GOAL OF THE EXERCISE:
Reproduce the data from the line with "The height and width of the screenshot is (665, 1568)." to the line with "[x=468, y=467]", both lines included, and keep everything else unchanged while you add 108 to each coordinate in the answers.

--- start of DATA RECORDS ---

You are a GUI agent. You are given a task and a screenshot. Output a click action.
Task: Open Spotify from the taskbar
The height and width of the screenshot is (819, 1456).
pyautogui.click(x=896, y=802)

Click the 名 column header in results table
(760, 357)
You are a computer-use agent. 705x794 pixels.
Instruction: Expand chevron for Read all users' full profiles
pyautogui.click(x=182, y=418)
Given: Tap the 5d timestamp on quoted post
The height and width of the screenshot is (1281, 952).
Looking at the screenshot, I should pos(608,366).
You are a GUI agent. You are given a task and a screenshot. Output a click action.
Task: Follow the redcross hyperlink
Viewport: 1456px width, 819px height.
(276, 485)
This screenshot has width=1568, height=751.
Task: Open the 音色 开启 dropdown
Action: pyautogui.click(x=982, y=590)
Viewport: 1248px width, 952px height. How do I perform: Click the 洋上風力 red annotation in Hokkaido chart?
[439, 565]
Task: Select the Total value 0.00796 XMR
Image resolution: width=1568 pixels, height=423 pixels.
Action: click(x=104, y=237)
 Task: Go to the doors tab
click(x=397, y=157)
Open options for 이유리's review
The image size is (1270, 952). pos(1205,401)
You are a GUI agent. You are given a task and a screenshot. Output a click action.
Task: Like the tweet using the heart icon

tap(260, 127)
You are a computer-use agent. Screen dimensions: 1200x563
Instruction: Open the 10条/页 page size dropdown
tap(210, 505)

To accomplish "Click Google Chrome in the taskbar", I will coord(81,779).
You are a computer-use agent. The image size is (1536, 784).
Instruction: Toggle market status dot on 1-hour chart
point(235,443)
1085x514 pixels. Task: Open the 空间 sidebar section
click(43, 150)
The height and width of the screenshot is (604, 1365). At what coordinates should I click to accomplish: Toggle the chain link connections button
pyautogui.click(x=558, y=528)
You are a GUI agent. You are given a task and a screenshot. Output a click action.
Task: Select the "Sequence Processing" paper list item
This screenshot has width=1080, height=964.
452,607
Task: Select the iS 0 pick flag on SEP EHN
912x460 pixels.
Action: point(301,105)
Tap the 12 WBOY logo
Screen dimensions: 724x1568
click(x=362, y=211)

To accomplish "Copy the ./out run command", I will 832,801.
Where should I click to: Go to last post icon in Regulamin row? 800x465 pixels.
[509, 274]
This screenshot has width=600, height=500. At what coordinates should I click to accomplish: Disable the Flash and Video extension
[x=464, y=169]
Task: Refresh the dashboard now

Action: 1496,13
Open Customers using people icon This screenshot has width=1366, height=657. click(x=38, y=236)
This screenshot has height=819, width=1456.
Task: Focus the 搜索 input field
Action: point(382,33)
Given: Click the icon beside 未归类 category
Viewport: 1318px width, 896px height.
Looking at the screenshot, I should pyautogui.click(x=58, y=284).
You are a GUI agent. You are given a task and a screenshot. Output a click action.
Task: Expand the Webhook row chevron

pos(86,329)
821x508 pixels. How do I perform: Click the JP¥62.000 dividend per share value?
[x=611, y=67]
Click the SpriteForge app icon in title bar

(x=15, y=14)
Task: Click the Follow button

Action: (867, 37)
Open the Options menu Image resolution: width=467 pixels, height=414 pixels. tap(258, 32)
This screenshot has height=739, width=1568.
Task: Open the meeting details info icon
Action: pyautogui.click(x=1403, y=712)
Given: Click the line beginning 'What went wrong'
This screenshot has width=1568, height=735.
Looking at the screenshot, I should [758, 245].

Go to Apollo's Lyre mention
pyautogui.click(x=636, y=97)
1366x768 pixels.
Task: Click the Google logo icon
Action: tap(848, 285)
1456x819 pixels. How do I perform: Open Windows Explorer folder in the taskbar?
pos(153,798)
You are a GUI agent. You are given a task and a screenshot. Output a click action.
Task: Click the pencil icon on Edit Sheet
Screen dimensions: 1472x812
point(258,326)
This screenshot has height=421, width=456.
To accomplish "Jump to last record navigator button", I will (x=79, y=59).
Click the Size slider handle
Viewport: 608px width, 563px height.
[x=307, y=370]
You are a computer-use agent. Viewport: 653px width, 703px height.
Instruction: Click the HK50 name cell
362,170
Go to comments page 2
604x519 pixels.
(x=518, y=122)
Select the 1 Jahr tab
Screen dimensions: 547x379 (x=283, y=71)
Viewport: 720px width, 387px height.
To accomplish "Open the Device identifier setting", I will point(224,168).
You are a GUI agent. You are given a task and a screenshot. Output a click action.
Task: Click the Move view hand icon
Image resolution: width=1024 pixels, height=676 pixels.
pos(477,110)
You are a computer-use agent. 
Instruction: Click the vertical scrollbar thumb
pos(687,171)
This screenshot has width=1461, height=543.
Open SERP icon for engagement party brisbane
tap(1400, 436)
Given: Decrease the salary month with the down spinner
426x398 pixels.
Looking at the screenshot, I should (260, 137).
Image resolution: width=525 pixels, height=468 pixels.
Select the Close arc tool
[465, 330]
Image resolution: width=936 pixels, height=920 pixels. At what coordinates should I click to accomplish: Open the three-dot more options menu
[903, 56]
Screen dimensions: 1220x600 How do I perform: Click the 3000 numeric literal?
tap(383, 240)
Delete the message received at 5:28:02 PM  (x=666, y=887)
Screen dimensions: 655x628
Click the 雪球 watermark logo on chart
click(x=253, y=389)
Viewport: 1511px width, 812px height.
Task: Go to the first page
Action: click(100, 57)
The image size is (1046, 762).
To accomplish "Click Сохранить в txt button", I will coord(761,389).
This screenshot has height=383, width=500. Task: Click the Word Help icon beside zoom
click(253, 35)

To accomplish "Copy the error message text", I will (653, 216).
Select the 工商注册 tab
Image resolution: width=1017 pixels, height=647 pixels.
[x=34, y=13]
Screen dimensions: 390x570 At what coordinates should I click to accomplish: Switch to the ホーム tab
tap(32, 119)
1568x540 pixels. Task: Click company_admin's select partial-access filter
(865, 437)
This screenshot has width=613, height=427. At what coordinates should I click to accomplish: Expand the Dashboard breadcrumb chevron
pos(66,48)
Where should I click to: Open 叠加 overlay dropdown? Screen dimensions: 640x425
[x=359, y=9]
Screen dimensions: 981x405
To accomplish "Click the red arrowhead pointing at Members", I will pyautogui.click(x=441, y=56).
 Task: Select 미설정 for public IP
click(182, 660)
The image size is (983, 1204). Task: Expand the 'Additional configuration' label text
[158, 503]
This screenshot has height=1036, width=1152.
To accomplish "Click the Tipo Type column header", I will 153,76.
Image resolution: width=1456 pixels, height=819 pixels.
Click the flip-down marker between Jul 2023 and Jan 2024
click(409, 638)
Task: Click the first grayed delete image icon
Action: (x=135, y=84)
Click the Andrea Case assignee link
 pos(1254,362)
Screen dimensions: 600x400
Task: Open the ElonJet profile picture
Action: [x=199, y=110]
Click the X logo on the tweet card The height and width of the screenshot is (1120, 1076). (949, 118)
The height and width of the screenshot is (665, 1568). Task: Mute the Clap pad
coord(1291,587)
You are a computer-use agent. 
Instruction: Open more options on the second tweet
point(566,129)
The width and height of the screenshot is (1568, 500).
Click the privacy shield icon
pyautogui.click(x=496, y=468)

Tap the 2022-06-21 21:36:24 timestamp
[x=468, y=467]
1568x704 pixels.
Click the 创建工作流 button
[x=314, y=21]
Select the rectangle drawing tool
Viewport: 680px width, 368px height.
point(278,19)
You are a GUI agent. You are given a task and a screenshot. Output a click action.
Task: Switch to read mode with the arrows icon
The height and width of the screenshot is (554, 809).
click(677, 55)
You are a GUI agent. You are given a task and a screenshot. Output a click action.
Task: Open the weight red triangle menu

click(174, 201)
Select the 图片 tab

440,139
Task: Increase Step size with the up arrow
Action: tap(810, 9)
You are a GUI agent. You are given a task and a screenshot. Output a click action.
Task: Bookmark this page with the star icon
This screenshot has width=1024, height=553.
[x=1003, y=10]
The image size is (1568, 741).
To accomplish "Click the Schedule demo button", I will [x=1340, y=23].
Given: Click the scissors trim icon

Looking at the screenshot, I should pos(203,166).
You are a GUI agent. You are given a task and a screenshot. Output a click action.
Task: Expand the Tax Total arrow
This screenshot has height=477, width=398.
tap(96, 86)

--- end of DATA RECORDS ---

RESULT OF THIS EXERCISE:
The height and width of the screenshot is (665, 1568). Task: Mute the Clap pad
coord(1399,695)
You are a computer-use agent. 
Instruction: Open more options on the second tweet
point(674,237)
The width and height of the screenshot is (1568, 500).
Click the privacy shield icon
pyautogui.click(x=604, y=576)

Tap the 2022-06-21 21:36:24 timestamp
[x=576, y=575]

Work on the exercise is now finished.